Here we showed that 2UV% of CI series is consistently altered in all protocols, representing a good index of the vagal modulation to the heart in rats. Against the odds, 0V% of CI is only significantly altered during ATE infusion. In addition, 0V% of SAP during infusion with PHE increased when it was expected to decrease. Therefore, 0V% seems not to be a robust index of sympathetic modulation for CI and SAP in rats.

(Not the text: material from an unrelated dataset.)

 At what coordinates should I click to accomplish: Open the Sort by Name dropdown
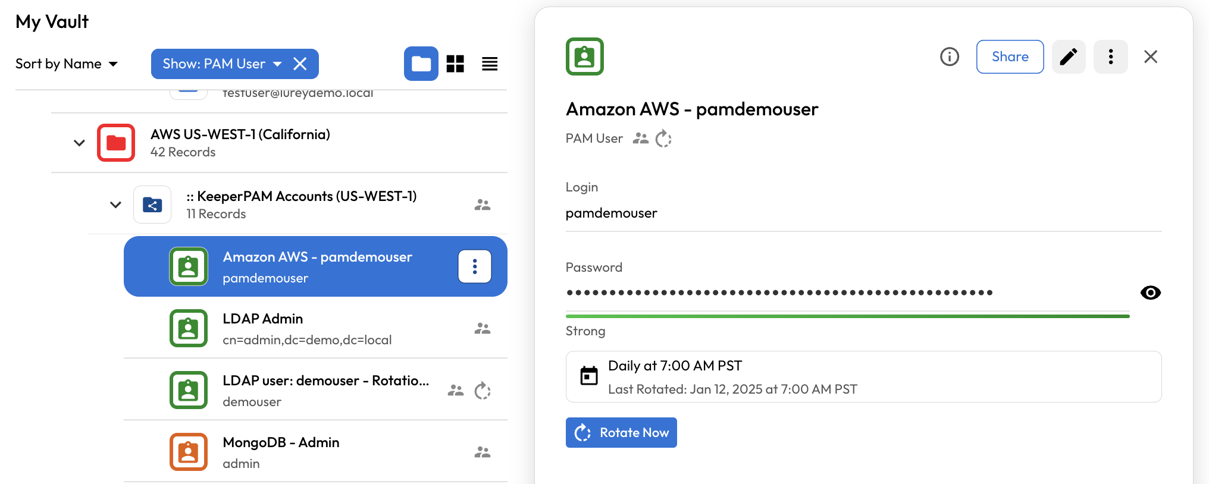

On the other hand, one of the most interesting findings of this study concerns to the percentage of 1V patterns. Essentially, it represents sequences of three symbols where two consecutive symbols are equal and the remaining is different. This type of pattern is very similar to patterns belonging to 0V family, except for one symbol. Results suggest that 1V% as a very consistent index of sympathetic modulation, for both CI and SAP variability. Therefore, for rats, 1V patterns may better represent sympathetic modulation than 0V patterns. The use of simulated data stressed the relevant association of 1V patterns with slower CI rhythmicities in rats20. Since symbolic dynamics has been studied, 1V patterns have been considered meaningless for HRV analysis. For rats, however, those patterns might carry important information about sympathetic modulation. This finding might be the consequence of the peculiar characteristic of the cardiac physiology and/or cardiovascular control in rats featuring faster heart rate and shorter temporal scales of vagal and sympathetic control compared to humans.

In a similar study with humans, the administration of ATR, PHE or NPS did not affect the power of HR spectra at LF or HF bands8. Nevertheless, indices from symbolic dynamics were consistently altered by these drugs. ATR caused 0V to increase and 2V (2LV + 2UV) to decrease. NPS increased 0V whereas PHE increased 2V. However, the percentage of 1V patterns did not change, reinforcing that the autonomic control does not affect those patterns in healthy humans8.

Tobaldini and cols10 have shown that, in experimental models of rats with congestive heart failure (CHF), the occurrence of both 0V and 1V are reduced, consistent to the lower sympathetic modulation observed in the CHF. It is known that CHF is followed by several disturbances in addition the autonomic imbalance, such as inflammation and impaired baroreflex21, 22. One could assume that those physiological alterations could produce oscillatory components in CI that possibly will be accounted for in the 0V family. Another possibility is that the sympathetic modulation could encompass both families 0V and 1V, depending on the situation, and therefore, these two families should be considered in the rat model. Of note, the same study showed that spectral analysis was not able to detect the autonomic changes elicited in rats by CHF10. The importance of the 1V pattern family was highlighted in humans as well, given that their rate of occurrences added independent prognostic information to a clinical model of CHF23.

In conclusion, symbolic dynamics seems to be more robust than spectral analysis to assess the autonomic modulation of rats. Even so, for spectral analysis, HF power of CI in absolute values was the most reliable measure of parasympathetic modulation and LF power of SAP was the most reliable measure of sympathetic modulation. For symbolic dynamics, the percentage of patterns in 1V family seems to be the best indicator of sympathetic modulation, whereas 2UV% was the best index of parasympathetic cardiac modulation. Therefore, 1V family seems to be an important source of information regarding sympathetic modulation and should be considered for the analysis of HRV in rats. Nevertheless, 0V family may still play some role in some situations and should not be discarded.